Ante la aprobación del gobierno del PP  de la derogación de la Ley de Salud Sexual y Reproductiva y de interrupción voluntaria del embarazo para volver a una despenalización parcial en supuestos aún más restrictivos que los existentes en la regulación de 1985, acciónenred, quiere manifestar su total desacuerdo con dicha medida que  supone un retroceso en los derechos sexuales y reproductivos y supondrá un terrible problema para aquellas mujeres que carecen de recursos informativos o económicos que no podrán viajar al extranjero para abortar y para las jóvenes entre 16-18 años con conflictos familiares, aumentando el riesgo de acceso a prácticas inseguras para abortar.
Para empezar, según fuentes oficiales, el porcentaje de jóvenes que abortan entre 16 y 18 años no llega ni al 5% del total de los casos. La gran mayoría acude acompañada por sus padres.

Dos han sido los principales argumentos para defender que una menor de 18 pueda decidir sobre su embarazo: si pueden mantener relaciones sexuales o ser madres sin pedir permiso a nadie, también deberían poder decidir sobre sus consecuencias. Y si tienen capacidad legal para aceptar, o no, someterse a intervenciones quirúrgicas de gran envergadura, ¿por qué no hacerlo ante un aborto que no deja de ser un acto sanitario de bajo o medio riesgo?

Pero esos dos argumentos, siendo ciertos,  hay que añadir  razones relacionadas con la justicia social, con la ayuda al más necesitado, con la obligación que la sociedad tiene de prevenir riesgos para la salud y con la autonomía que todo ser humano merece.

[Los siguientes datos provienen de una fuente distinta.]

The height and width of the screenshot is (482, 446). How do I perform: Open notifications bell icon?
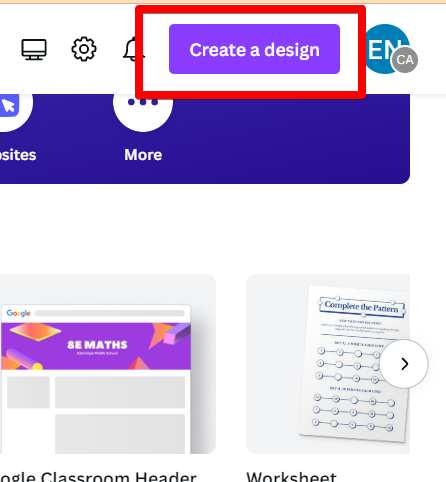click(x=133, y=49)
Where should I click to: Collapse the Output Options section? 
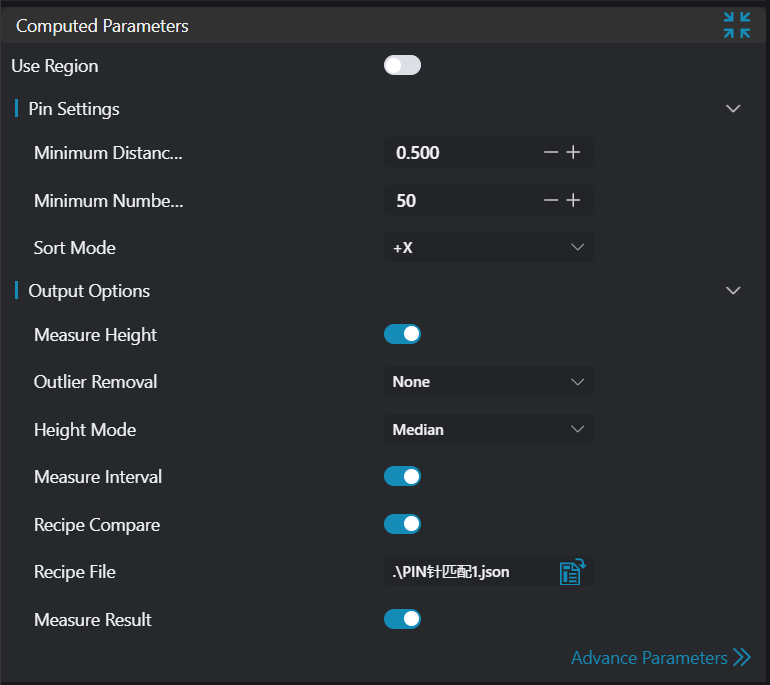[x=733, y=291]
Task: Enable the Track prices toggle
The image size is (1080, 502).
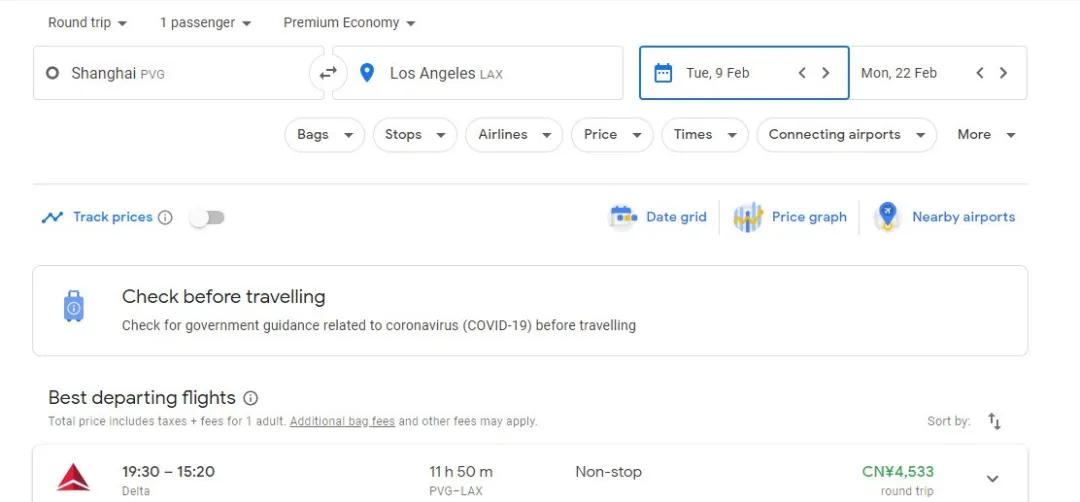Action: (208, 217)
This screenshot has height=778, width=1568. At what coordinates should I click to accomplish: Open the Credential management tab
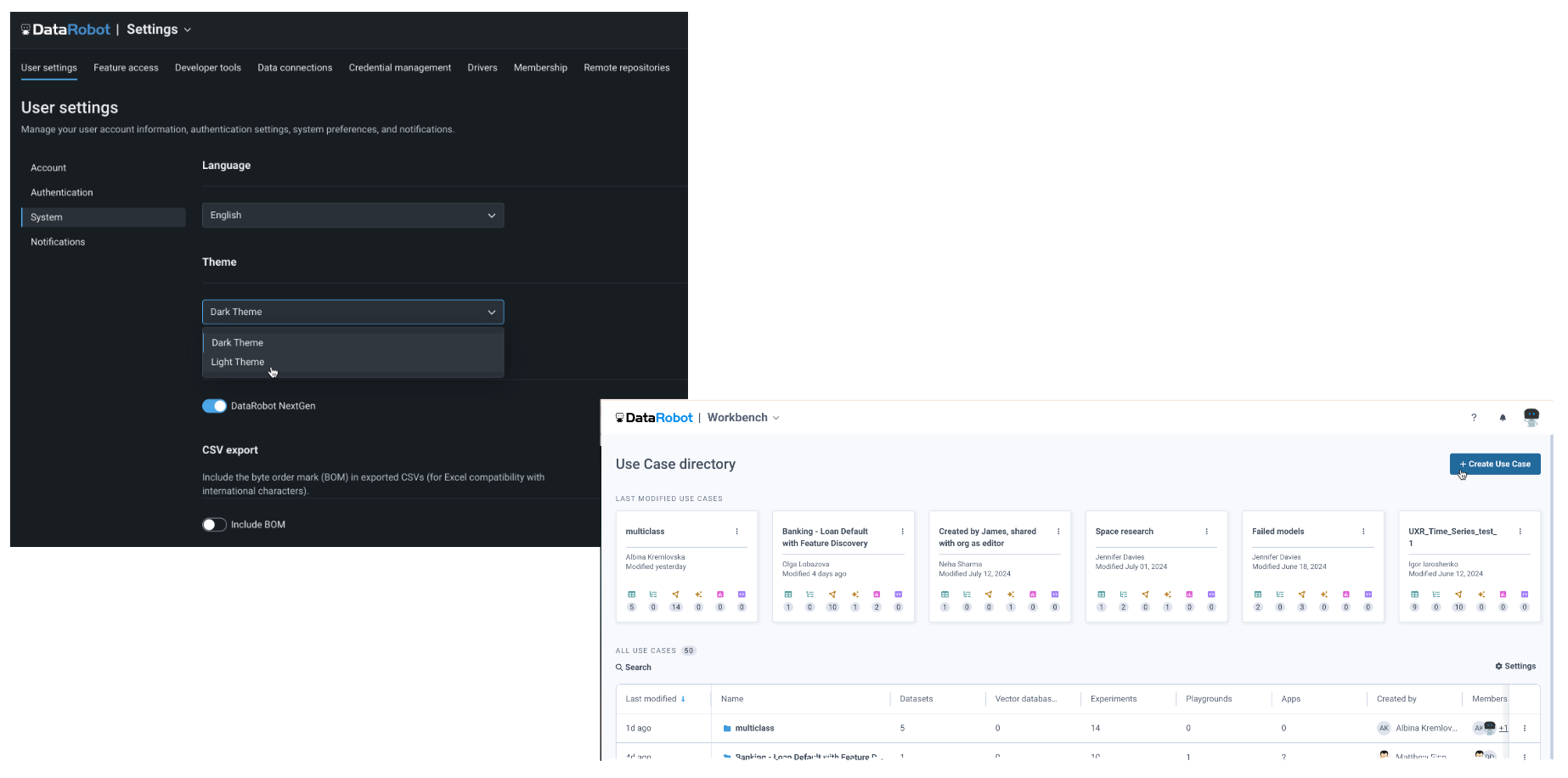(x=399, y=68)
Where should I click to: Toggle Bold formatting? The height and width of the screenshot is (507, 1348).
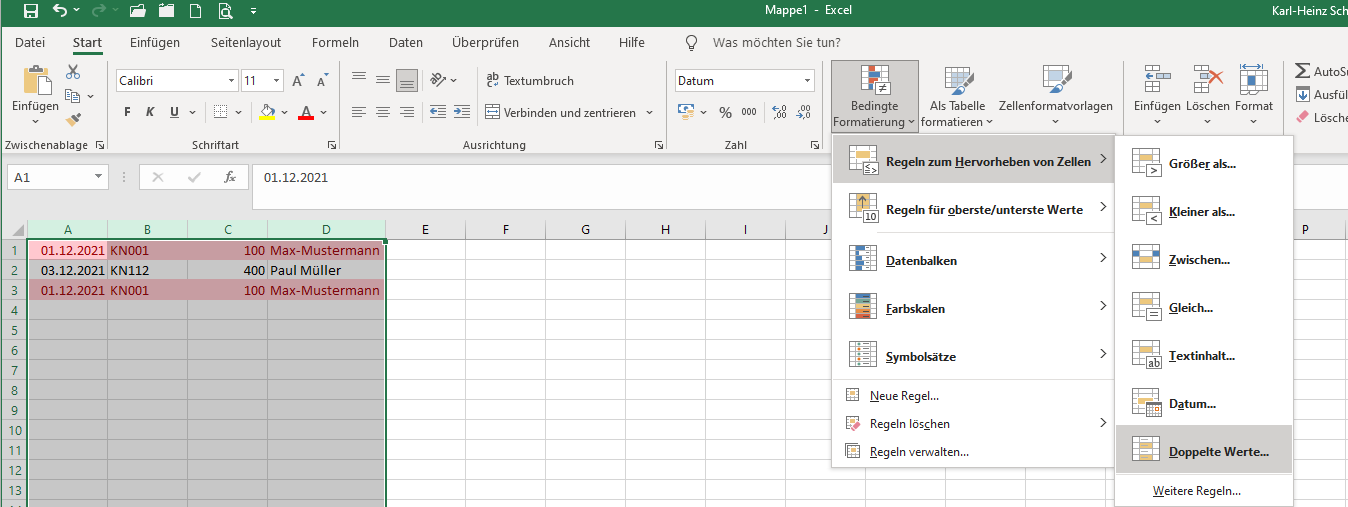tap(127, 112)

Por edad y por circunstancias sociales algunas de esas menores son extremadamente vulnerables. Se sienten incapaces de ser madres pero pueden llegar a serlo sólo por no disponer de una firma. Si no es justo obligar a una mujer a proseguir con un embarazo contra su voluntad, menos lo es obligar a las más jóvenes.

Para un número, afortunadamente pequeño, de jóvenes de 16 y 17 años buscar o conseguir el permiso paterno o materno para abortar es una auténtica odisea, ya que los motivos alegados en la práctica son: Sufrir abusos y riesgos de sufrir  malos tratos, abandono familiar, progenitores en prisión, mujeres emancipadas con padres fuera del país, enfermedad  de los padres invalidante o con patología psíquica incapacitante,   rechazo absoluto de los padres por motivos religiosos o ideológicos,...
 
Tampoco hay que olvidar que con la reforma educativa de José Ignacio Wert se ha barrido la educación  afectivo-sexual del programa, que tímidamente se había introducido en los últimos años y desde acciónenred  pensamos que  el número de abortos depende de la extensión y calidad de la educación sexual y de la facilidad de acceso a los métodos anticonceptivos y no de la forma en que este se regule.
 
Es esencial garantizar que las mujeres puedan decidir sobre si quieren o no ser madres, y en qué momento de su vida. También cuando se trata de menores entre 16 y 18 años. Recordamos que aún en la actualidad, el cuidado de hijos e hijas no es una tarea suficientemente  compartida, que las ayudas existentes son mínimas y en retroceso.